There are 4 Research Letters in this issue of the journal. The first one is “Temporary active fixation lead pacemaker in transcatheter aortic valve replacement patients with right bundle branch block”. The authors show that temporary pacing using a permanent active fixation pacing lead connected to an external generator in TAVR patients is feasible and safe. A second research letter is titled “A novel simple and safe approach to frozen pacemaker leads”. This new approach includes placing the rubber glove between the set screw and the wrench. It helped the authors remove 2 frozen pacemaker leads at the time of pulse generator replacement.

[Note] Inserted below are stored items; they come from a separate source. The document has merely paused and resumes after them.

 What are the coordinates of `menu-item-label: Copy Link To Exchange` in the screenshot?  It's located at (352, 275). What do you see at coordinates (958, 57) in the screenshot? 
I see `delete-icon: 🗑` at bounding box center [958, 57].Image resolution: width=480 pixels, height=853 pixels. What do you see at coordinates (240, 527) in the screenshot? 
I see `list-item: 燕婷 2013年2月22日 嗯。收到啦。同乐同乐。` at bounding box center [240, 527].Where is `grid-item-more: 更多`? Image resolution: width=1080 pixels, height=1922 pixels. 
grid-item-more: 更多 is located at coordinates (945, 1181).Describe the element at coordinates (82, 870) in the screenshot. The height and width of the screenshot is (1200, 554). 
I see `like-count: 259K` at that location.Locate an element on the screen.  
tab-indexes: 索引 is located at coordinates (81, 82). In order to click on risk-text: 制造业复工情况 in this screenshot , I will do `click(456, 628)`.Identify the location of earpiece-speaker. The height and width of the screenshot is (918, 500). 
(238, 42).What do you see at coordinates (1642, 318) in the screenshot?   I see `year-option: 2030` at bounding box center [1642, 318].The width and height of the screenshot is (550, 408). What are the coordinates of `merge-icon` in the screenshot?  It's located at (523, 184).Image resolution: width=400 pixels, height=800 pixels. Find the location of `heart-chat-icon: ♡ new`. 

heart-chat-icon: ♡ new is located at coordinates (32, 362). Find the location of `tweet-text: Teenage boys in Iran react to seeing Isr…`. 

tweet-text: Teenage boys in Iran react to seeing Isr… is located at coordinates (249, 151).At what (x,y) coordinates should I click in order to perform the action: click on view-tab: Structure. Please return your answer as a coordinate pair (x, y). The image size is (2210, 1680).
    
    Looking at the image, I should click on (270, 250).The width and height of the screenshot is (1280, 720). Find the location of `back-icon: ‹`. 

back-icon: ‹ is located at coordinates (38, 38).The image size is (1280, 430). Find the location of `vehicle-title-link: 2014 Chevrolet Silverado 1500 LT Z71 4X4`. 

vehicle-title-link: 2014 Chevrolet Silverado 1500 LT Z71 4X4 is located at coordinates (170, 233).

The 3rd letter is “Contemporary trends in utilization and outcomes of percutaneous left atrial appendage occlusion in the United States from 2016 to 2019”. The authors report that the volume of percutaneous left atrial appendage occlusion increased 5-fold from 2016 to 2019, accompanied by a decrease in most complications and length of hospital stay despite a more comorbid patient population. A final research letter is “Immune cell subpopulations as risk factors for atrial fibrillation: The Cardiovascular Health Study and Multi-Ethnic Study of Atherosclerosis”. In this evaluation of circulating immune cell subsets in 2 large population-based prospective cohort studies, none was associated with new-onset AF. These null findings do not exclude the role of innate or adaptive immune activation in the pathogenesis of AF.

 

I hope you enjoyed this podcast. For Heart Rhythm, I’m the Editor-In-Chief, Dr. Peng-Sheng Chen.